Although Arrow and The Flash's time spent setting up Legends of Tomorrow has arguably detracted from their own respective story lines, both shows can be applauded for tackling more ambitious world-building than in previous seasons. Arrow's mysticism has added a new element to a show that had primarily stayed rooted in crime drama, and allowed the series to feature a guest role for John Constantine (Matt Ryan), which spawned a new resurgence in the #SaveConstantine fan movement. On the other hand, The Flash's introduction of Earth-2 has helped the show usher in an even bigger, badder villain for season 2 in the form of Zoom, which led to the series' most chilling sequence of the evil speedster defeating Barry Allen (Grant Gustin). Still, though these world-building efforts of Arrow and The Flash have seemingly paid off in a fashion, whether their time spent setting up Legends of Tomorrow was put to good use remains to be seen when the show debuts early in 2016 - though it should be noted that they pulled off the feat more effectively than viewers could have predicted at this time last year.
Widespread & Dramatic Appeal
When it first premiered in 2013, Agents of S.H.I.E.L.D. attracted 11.9 million viewers and a 4.9 rating among the 18 to 49 demographic for its pilot episode. Although that was successful at the time for a comic book series, Supergirl's premiere garnered 14 million viewers - though only a 3.2 rating - and became the most-watched new show of the Fall 2015 season, placing it ahead of all non-comic-based series. The number of weekly viewers for Supergirl has dropped off since its premiere, but is holding steady with 7-8 million each week. Plus, critical reception of the series has been strong, maintaining a 97 percent on Rotten Tomatoes, and continues to grow as Supergirl delivers compelling character moments mixed with major reveals in its ongoing story threads.
Although Supergirl is the highest rated new show of the 2015 fall season, the Marvel and Netflix shows that premiered this year have drawn their fair share of critical acclaim, with Daredevil holding a Rotten Tomatoes score of 98 percent and Jessica Jones a 93 percent. Screen Rant named Jessica Jones "Marvel's most compelling series yet" and Daredevil was part of making Marvel TV stronger than the film side of the MCU in the studio's Phase 2. Additionally, both shows' adult-skewing drama garnered praise, specifically Daredevil's handling of the character's darker side and Jessica Jones's dealing with the subjects of rape, abuse, and post-traumatic stress.
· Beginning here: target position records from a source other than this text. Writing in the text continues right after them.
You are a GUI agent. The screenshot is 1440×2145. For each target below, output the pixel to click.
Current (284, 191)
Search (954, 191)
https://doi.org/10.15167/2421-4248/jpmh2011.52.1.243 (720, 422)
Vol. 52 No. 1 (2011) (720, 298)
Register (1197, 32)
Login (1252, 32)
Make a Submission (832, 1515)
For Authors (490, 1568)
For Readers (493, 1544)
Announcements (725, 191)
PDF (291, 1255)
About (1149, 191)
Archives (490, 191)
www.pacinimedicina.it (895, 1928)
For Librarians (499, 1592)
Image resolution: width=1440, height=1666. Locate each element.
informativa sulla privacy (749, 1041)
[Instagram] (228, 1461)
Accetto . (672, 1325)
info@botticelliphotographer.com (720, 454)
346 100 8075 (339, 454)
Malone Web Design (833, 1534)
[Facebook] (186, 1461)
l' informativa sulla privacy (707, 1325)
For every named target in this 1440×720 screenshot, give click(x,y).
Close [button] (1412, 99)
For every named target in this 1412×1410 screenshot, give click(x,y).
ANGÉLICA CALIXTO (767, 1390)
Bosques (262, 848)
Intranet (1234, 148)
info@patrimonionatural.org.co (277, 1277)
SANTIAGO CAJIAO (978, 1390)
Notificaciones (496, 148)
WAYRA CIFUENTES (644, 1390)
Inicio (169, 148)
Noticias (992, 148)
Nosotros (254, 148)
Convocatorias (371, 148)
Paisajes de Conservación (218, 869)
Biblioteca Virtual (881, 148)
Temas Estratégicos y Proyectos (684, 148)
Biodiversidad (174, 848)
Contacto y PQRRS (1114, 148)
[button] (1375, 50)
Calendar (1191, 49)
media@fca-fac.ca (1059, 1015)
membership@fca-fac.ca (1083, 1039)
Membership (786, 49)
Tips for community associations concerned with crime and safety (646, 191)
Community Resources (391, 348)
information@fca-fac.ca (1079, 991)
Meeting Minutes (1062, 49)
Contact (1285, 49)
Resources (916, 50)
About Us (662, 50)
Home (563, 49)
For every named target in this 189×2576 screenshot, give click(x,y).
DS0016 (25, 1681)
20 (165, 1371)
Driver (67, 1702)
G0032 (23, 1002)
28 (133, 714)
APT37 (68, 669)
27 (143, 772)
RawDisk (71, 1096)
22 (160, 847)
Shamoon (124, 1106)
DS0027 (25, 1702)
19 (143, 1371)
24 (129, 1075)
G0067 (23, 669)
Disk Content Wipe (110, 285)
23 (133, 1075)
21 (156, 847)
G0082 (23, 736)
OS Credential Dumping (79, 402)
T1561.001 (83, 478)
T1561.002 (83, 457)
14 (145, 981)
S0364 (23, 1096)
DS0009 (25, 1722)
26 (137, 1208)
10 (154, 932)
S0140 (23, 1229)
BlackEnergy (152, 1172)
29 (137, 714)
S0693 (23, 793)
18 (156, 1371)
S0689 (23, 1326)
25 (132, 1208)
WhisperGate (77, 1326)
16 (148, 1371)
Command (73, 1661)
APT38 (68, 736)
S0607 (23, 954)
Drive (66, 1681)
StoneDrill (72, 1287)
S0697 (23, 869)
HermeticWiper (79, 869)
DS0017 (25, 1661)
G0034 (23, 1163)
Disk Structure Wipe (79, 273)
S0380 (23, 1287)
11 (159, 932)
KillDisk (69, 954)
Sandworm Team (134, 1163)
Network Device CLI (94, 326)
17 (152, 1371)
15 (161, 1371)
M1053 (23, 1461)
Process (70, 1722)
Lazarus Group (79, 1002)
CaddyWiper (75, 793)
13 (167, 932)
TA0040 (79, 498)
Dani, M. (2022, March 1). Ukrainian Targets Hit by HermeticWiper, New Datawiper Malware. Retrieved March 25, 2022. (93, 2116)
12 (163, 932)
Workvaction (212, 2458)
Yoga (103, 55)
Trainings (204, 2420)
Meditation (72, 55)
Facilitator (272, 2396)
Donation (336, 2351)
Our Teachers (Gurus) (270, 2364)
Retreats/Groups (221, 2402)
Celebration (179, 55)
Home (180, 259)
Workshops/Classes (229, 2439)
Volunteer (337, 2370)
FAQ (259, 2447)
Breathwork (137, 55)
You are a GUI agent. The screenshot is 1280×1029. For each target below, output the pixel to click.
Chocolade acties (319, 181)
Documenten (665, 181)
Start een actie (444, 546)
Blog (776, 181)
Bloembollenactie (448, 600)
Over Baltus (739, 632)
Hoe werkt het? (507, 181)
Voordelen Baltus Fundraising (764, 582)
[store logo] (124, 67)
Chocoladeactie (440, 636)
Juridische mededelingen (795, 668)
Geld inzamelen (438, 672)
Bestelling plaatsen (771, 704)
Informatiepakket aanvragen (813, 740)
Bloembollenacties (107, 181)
All this is to say, 2015 saw a number of comic book superhero shows draw in viewers in large numbers outside of the fan demographic. Supergirl has been applauded for appealing to a wide range of ages due to the show's positive portrayal of a female superhero as well as ongoing themes of family and being empowered by stay true to yourself. Although Daredevil and Jessica Jones don't appeal to the exact same audience as Supergirl, the Marvel Netflix shows have managed to tap into television fans that skew more toward dark, dramatic, slow-burn series, as well as drawing in audiences that may not have seen every film in the MCU library or picked up a Jessica Jones or Daredevil comic.
With the diversification of comic book superhero stories on television, the audiences for those different stories have grown as well. Additionally, with even more comic book heroes planned to be adapted to TV in the coming years, we may see even more widespread interest in these stories.